▶ Required work: Search the material for the word "Toggle" and report each line where it turns up.

▶ Information provided:
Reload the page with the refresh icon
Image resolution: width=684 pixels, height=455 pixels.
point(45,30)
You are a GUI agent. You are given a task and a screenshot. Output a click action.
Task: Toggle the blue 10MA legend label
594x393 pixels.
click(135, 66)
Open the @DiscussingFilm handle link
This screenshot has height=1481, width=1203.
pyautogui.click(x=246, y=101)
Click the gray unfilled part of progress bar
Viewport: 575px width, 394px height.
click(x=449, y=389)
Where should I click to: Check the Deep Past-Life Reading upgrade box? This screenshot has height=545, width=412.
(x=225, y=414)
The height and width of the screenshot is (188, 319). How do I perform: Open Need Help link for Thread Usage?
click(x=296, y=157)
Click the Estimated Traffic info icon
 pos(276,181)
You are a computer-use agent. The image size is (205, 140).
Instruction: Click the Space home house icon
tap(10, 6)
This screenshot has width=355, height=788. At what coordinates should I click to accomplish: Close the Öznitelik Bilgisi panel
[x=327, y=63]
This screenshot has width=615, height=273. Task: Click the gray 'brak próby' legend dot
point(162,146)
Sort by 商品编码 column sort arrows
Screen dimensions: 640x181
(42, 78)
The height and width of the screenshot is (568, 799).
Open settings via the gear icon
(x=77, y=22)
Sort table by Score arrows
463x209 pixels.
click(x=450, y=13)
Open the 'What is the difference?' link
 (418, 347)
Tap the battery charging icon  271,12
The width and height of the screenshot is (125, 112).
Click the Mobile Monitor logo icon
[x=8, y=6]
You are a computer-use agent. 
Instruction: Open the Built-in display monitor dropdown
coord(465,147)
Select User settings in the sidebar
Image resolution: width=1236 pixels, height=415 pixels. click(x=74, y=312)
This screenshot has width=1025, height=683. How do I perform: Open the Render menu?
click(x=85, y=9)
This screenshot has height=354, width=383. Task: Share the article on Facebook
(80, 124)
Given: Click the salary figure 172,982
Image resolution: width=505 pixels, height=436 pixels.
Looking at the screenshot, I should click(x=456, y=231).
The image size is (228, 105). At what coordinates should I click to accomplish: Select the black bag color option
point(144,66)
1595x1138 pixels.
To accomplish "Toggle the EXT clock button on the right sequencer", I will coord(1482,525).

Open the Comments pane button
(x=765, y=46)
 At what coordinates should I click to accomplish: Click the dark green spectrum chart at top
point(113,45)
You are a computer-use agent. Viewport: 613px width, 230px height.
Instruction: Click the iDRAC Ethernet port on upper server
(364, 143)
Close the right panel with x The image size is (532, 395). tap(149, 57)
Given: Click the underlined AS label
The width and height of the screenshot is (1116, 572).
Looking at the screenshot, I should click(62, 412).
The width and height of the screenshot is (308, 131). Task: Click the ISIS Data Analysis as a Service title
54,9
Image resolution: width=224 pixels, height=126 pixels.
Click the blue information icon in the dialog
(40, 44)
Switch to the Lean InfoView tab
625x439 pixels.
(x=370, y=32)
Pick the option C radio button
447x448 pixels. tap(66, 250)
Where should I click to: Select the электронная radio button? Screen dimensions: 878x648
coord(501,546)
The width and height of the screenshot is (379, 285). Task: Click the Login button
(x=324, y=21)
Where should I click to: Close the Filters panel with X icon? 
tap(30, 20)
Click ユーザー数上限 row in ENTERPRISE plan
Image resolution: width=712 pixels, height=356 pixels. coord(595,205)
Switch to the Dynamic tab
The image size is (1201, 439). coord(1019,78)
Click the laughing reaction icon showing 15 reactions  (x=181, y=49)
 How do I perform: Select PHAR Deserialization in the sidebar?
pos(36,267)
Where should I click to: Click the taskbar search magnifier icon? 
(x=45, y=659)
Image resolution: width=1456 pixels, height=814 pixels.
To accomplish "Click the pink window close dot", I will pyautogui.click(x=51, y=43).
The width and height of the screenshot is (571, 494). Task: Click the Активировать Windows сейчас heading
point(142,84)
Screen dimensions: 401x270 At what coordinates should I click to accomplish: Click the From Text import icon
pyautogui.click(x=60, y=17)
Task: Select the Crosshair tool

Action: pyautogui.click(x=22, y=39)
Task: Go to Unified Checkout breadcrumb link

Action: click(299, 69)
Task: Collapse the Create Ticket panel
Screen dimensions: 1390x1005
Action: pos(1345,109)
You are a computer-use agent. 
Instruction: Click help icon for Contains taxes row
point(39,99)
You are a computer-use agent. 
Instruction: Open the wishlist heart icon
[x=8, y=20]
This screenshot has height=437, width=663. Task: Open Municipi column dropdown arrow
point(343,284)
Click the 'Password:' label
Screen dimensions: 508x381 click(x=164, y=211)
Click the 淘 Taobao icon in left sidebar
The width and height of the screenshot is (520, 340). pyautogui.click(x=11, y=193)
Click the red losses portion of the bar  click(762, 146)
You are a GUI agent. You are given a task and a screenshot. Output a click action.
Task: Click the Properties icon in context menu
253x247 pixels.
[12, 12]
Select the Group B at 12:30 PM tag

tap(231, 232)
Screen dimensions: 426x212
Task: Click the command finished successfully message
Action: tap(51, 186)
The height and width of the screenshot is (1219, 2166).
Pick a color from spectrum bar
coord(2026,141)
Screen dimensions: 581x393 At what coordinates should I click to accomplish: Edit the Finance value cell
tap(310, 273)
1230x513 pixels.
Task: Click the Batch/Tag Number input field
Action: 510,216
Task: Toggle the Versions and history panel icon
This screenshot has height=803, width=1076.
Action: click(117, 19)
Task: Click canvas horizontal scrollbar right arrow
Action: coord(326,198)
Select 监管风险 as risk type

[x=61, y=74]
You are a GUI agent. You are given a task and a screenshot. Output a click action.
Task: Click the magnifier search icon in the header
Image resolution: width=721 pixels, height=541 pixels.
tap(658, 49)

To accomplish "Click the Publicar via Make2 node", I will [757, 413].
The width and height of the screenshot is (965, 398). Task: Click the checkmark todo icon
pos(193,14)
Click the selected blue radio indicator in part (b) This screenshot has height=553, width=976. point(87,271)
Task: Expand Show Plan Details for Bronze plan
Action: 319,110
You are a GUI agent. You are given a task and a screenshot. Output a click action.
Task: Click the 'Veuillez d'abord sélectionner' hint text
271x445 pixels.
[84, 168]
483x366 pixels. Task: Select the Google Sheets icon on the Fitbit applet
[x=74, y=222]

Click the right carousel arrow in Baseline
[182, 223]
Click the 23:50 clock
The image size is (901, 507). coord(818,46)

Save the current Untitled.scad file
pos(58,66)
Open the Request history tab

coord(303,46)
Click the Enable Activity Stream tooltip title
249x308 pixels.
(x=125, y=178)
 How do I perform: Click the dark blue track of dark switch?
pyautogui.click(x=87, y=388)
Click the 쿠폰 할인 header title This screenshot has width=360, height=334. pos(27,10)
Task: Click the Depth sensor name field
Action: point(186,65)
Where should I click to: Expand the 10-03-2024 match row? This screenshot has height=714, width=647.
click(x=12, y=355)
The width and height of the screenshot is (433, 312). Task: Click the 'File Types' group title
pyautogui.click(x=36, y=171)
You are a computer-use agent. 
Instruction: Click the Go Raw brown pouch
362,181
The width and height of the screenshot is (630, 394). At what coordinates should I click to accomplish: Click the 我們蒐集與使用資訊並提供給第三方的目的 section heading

▶ Solved exercise:
Task: Toggle the blue 10MA legend label
To accomplish "Toggle the EXT clock button on the right sequencer", I will coord(1482,525).
Task: Toggle the Versions and history panel icon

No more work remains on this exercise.